She's great! I find I cannot listen to most of the commentators or "journalists" on the television anymore. Actually I rarely listen to them these days - a few minutes before and after the debates (mostly to Keith Olbermann because he's funny) and on election nights. I'll take Jon Stewart over the actual "newsmen" any day. But Donna Brazile is different. She hasn't sold her ethics out for fame, at least not that I've seen (but see the disclaimer above - I don't watch much news anymore).
Today she had a wonderful Op-Ed up on CNN.com: http://www.cnn.com/2008/POLITICS/10/16/brazile.obama/index.html
Rob Fourier, the AP's Washington Chief (and prior to that a McCain staffer-wannabe) has been writing about the "Bradley Effect" - the notion that white people will tell pollsters that they'll vote for a colored candidate and then go and do the opposite thing in the privacy of the voting booth. He's been injecting race into the campaign unnecessarily.
Today Donna addressed race and this election head on. I encourage you to read her entire piece but in part she wrote, "But what if the Bradley Effect were mere folklore? What if it proved to be less like the immutable laws of physics and more like an electoral version of the Loch Ness monster or, even more fantastical, Gov. Sarah Palin's foreign policy expertise as a result of her proximity to Russian Prime Minister Vladimir Putin's flight path?
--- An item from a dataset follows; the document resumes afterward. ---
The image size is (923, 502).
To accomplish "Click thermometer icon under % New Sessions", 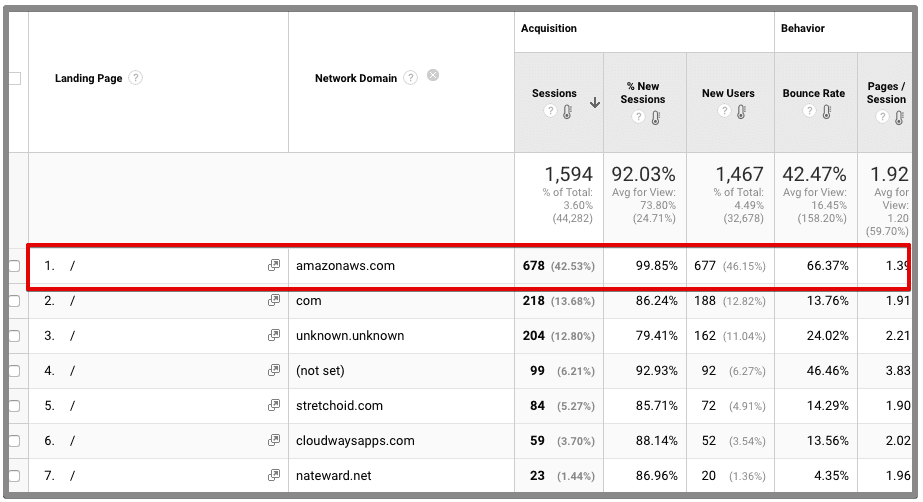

Lance Tarrance, who was Bradley opponent George Deukmejian's lead pollster in 1982, wrote an article recently stating that the disparity between polling and electoral results in that campaign was as the result of bad polling, not racism. He posits that Bradley was always within the statistical margin of error and that his loss reflected nothing more than the inherent weaknesses of polling data in a close election.
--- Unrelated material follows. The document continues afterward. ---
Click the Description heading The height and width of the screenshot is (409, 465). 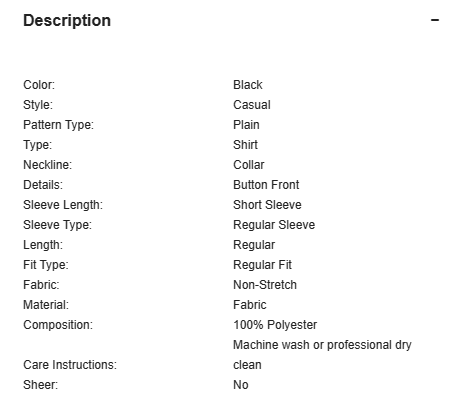[67, 21]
Even if there were a Bradley Effect in effect in 1982, there is no evidence that it still exists today. Think of it: The 1980s were a time of recession, high gas prices and questionable fashion sense. Oh wait, perhaps those are bad examples of how much the country has changed in the ensuing quarter-century.
There are, however, a multitude of examples to prove just how far we've come in the past 26 years. The first and most visible: Barack Obama. iReport.com: Cornell students agree that Obama won final debate
There was no way either major party would have nominated a black man for president of the United States in the 1980s. The Rev. Jesse Jackson's historic campaign was as close as we came, and it was symbolic at best.
The greater symbolism was in the choice of Geraldine Ferraro as the first female vice presidential pick in a time when no one would have ever seriously considered a woman leading the ticket. On second thought, maybe citing a newsmaking female veep candidate is a bad choice to highlight the differences between then and now.
Yet no one can argue that huge strides haven't been made since the 1980s. If Obama or Sen. Hillary Clinton had run for president the same year Tom Bradley ran for governor, neither would have advanced beyond the Iowa caucuses. The country simply wasn't ready. It is now.
Yes, racism still exists in America. Its disgusting and insidious presence is evidenced every time some rabid partisan screams "Kill him!" or "Terrorist!" when Obama's name is mentioned at McCain-Palin rallies.
There is a contingent of folks in this country who will never, under any circumstances, vote a black man, or for that matter a woman, into office. Thankfully, those hateful, intolerant few are not the ones who will decide this election.